** Set task **
Can you switch every "Where should I click to" in the listing below to "Which spot should I click to" and give back the whole listing with nothing else changed?

____ Records provided

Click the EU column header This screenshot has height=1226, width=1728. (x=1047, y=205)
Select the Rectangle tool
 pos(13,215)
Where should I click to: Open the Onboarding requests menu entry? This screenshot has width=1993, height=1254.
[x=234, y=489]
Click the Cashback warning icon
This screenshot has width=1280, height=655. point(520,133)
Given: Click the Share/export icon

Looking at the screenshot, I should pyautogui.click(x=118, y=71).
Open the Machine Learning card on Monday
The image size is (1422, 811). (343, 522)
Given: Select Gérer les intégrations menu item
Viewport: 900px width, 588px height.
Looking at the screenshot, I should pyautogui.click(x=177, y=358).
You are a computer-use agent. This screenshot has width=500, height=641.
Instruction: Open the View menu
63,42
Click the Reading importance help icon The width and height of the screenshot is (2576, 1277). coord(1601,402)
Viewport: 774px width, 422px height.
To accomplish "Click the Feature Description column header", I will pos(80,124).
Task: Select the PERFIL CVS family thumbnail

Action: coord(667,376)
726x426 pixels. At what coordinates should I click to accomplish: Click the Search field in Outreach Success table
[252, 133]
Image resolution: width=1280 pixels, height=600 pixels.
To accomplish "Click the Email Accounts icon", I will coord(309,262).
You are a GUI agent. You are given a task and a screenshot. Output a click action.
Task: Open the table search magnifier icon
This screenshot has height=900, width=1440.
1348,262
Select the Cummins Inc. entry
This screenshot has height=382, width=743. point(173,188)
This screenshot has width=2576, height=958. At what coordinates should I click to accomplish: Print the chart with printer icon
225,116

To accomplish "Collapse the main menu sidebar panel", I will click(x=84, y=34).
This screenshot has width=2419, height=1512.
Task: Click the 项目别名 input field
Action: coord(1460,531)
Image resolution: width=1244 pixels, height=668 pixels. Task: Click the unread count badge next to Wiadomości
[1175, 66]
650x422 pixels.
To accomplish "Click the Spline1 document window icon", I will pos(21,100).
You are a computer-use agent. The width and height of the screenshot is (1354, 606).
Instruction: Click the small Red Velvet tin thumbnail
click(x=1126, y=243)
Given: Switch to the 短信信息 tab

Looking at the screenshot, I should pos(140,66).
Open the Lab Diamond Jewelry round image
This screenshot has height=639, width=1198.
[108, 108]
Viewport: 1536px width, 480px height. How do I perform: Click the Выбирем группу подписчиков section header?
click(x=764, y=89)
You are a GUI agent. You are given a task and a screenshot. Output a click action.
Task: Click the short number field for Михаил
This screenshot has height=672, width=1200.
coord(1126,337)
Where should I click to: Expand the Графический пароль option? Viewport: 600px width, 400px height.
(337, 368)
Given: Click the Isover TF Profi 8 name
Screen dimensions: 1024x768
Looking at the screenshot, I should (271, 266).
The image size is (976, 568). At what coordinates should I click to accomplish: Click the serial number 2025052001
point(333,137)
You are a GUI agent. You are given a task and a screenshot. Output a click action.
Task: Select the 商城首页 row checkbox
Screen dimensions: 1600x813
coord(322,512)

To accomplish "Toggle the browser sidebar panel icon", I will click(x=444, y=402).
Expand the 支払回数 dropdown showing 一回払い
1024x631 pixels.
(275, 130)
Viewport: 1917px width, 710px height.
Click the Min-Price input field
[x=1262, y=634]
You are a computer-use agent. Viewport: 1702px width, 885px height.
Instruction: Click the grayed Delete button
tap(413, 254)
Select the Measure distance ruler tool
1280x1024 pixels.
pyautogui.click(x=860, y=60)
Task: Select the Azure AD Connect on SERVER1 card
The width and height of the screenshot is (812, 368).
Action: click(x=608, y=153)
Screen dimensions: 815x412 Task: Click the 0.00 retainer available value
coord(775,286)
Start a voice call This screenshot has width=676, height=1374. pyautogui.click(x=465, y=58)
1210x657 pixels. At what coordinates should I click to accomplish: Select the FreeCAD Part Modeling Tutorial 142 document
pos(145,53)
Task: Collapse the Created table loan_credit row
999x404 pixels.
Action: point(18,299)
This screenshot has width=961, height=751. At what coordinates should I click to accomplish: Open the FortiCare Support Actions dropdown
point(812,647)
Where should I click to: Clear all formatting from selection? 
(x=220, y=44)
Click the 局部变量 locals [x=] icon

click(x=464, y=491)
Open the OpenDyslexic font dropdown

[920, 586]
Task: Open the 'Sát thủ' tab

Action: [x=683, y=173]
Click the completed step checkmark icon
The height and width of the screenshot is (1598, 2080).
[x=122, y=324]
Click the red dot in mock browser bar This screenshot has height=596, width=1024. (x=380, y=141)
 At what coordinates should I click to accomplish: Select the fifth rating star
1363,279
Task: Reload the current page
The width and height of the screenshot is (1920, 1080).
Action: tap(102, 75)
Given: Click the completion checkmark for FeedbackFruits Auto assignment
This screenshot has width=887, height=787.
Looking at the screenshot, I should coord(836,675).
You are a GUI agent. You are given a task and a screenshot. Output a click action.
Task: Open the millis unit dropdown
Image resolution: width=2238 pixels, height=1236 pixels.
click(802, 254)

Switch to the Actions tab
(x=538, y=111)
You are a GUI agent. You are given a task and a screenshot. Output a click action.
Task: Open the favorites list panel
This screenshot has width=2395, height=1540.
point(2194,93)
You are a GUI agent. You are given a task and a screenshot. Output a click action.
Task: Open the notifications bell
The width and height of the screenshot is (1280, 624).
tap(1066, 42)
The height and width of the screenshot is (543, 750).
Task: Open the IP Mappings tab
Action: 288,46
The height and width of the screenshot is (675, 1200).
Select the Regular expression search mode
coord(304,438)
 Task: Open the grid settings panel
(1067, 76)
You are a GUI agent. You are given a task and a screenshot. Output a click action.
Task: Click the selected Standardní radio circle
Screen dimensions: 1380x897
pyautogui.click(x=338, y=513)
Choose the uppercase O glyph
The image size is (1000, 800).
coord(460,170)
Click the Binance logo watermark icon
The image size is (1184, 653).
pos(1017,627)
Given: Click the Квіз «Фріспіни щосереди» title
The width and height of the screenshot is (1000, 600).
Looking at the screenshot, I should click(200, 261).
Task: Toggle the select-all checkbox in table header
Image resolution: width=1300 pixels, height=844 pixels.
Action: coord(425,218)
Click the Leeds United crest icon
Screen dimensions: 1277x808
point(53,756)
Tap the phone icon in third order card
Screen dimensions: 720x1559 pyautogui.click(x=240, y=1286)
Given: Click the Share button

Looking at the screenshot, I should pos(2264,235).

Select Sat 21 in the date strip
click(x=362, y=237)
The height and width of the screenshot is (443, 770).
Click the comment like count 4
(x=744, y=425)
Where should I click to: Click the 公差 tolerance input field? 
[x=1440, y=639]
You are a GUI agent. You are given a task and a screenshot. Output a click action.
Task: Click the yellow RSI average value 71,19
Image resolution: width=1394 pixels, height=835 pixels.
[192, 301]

________

** Completed exercise **
Click the EU column header This screenshot has height=1226, width=1728. (x=1047, y=205)
Select the Rectangle tool
 pos(13,215)
Which spot should I click to: Open the Onboarding requests menu entry? This screenshot has width=1993, height=1254.
[x=234, y=489]
Click the Cashback warning icon
This screenshot has width=1280, height=655. point(520,133)
Given: Click the Share/export icon

Looking at the screenshot, I should pyautogui.click(x=118, y=71).
Open the Machine Learning card on Monday
The image size is (1422, 811). (343, 522)
Given: Select Gérer les intégrations menu item
Viewport: 900px width, 588px height.
Looking at the screenshot, I should pyautogui.click(x=177, y=358).
You are a computer-use agent. This screenshot has width=500, height=641.
Instruction: Open the View menu
63,42
Click the Reading importance help icon The width and height of the screenshot is (2576, 1277). coord(1601,402)
Viewport: 774px width, 422px height.
To accomplish "Click the Feature Description column header", I will pos(80,124).
Task: Select the PERFIL CVS family thumbnail

Action: coord(667,376)
726x426 pixels. At what coordinates should I click to accomplish: Click the Search field in Outreach Success table
[252, 133]
Image resolution: width=1280 pixels, height=600 pixels.
To accomplish "Click the Email Accounts icon", I will coord(309,262).
You are a GUI agent. You are given a task and a screenshot. Output a click action.
Task: Open the table search magnifier icon
This screenshot has height=900, width=1440.
1348,262
Select the Cummins Inc. entry
This screenshot has height=382, width=743. point(173,188)
This screenshot has width=2576, height=958. At what coordinates should I click to accomplish: Print the chart with printer icon
225,116

To accomplish "Collapse the main menu sidebar panel", I will click(x=84, y=34).
This screenshot has width=2419, height=1512.
Task: Click the 项目别名 input field
Action: coord(1460,531)
Image resolution: width=1244 pixels, height=668 pixels. Task: Click the unread count badge next to Wiadomości
[1175, 66]
650x422 pixels.
To accomplish "Click the Spline1 document window icon", I will pos(21,100).
You are a computer-use agent. The width and height of the screenshot is (1354, 606).
Instruction: Click the small Red Velvet tin thumbnail
click(x=1126, y=243)
Given: Switch to the 短信信息 tab

Looking at the screenshot, I should pos(140,66).
Open the Lab Diamond Jewelry round image
This screenshot has height=639, width=1198.
[108, 108]
Viewport: 1536px width, 480px height. How do I perform: Click the Выбирем группу подписчиков section header?
click(x=764, y=89)
You are a GUI agent. You are given a task and a screenshot. Output a click action.
Task: Click the short number field for Михаил
This screenshot has height=672, width=1200.
coord(1126,337)
Which spot should I click to: Expand the Графический пароль option? Viewport: 600px width, 400px height.
(337, 368)
Given: Click the Isover TF Profi 8 name
Screen dimensions: 1024x768
Looking at the screenshot, I should (271, 266).
The image size is (976, 568). At what coordinates should I click to accomplish: Click the serial number 2025052001
point(333,137)
You are a GUI agent. You are given a task and a screenshot. Output a click action.
Task: Select the 商城首页 row checkbox
Screen dimensions: 1600x813
coord(322,512)

To accomplish "Toggle the browser sidebar panel icon", I will click(x=444, y=402).
Expand the 支払回数 dropdown showing 一回払い
1024x631 pixels.
(275, 130)
Viewport: 1917px width, 710px height.
Click the Min-Price input field
[x=1262, y=634]
You are a computer-use agent. Viewport: 1702px width, 885px height.
Instruction: Click the grayed Delete button
tap(413, 254)
Select the Measure distance ruler tool
1280x1024 pixels.
pyautogui.click(x=860, y=60)
Task: Select the Azure AD Connect on SERVER1 card
The width and height of the screenshot is (812, 368).
Action: click(x=608, y=153)
Screen dimensions: 815x412 Task: Click the 0.00 retainer available value
coord(775,286)
Start a voice call This screenshot has width=676, height=1374. pyautogui.click(x=465, y=58)
1210x657 pixels. At what coordinates should I click to accomplish: Select the FreeCAD Part Modeling Tutorial 142 document
pos(145,53)
Task: Collapse the Created table loan_credit row
999x404 pixels.
Action: point(18,299)
This screenshot has width=961, height=751. At what coordinates should I click to accomplish: Open the FortiCare Support Actions dropdown
point(812,647)
Which spot should I click to: Clear all formatting from selection? 
(x=220, y=44)
Click the 局部变量 locals [x=] icon

click(x=464, y=491)
Open the OpenDyslexic font dropdown

[920, 586]
Task: Open the 'Sát thủ' tab

Action: [x=683, y=173]
Click the completed step checkmark icon
The height and width of the screenshot is (1598, 2080).
[x=122, y=324]
Click the red dot in mock browser bar This screenshot has height=596, width=1024. (x=380, y=141)
 At what coordinates should I click to accomplish: Select the fifth rating star
1363,279
Task: Reload the current page
The width and height of the screenshot is (1920, 1080).
Action: tap(102, 75)
Given: Click the completion checkmark for FeedbackFruits Auto assignment
This screenshot has width=887, height=787.
Looking at the screenshot, I should coord(836,675).
You are a GUI agent. You are given a task and a screenshot. Output a click action.
Task: Open the millis unit dropdown
Image resolution: width=2238 pixels, height=1236 pixels.
click(802, 254)

Switch to the Actions tab
(x=538, y=111)
You are a GUI agent. You are given a task and a screenshot. Output a click action.
Task: Open the favorites list panel
This screenshot has width=2395, height=1540.
point(2194,93)
You are a GUI agent. You are given a task and a screenshot. Output a click action.
Task: Open the notifications bell
The width and height of the screenshot is (1280, 624).
tap(1066, 42)
The height and width of the screenshot is (543, 750).
Task: Open the IP Mappings tab
Action: 288,46
The height and width of the screenshot is (675, 1200).
Select the Regular expression search mode
coord(304,438)
 Task: Open the grid settings panel
(1067, 76)
You are a GUI agent. You are given a task and a screenshot. Output a click action.
Task: Click the selected Standardní radio circle
Screen dimensions: 1380x897
pyautogui.click(x=338, y=513)
Choose the uppercase O glyph
The image size is (1000, 800).
coord(460,170)
Click the Binance logo watermark icon
The image size is (1184, 653).
pos(1017,627)
Given: Click the Квіз «Фріспіни щосереди» title
The width and height of the screenshot is (1000, 600).
Looking at the screenshot, I should click(200, 261).
Task: Toggle the select-all checkbox in table header
Image resolution: width=1300 pixels, height=844 pixels.
Action: coord(425,218)
Click the Leeds United crest icon
Screen dimensions: 1277x808
point(53,756)
Tap the phone icon in third order card
Screen dimensions: 720x1559 pyautogui.click(x=240, y=1286)
Given: Click the Share button

Looking at the screenshot, I should pos(2264,235).

Select Sat 21 in the date strip
click(x=362, y=237)
The height and width of the screenshot is (443, 770).
Click the comment like count 4
(x=744, y=425)
Which spot should I click to: Click the 公差 tolerance input field? 
[x=1440, y=639]
You are a GUI agent. You are given a task and a screenshot. Output a click action.
Task: Click the yellow RSI average value 71,19
Image resolution: width=1394 pixels, height=835 pixels.
[192, 301]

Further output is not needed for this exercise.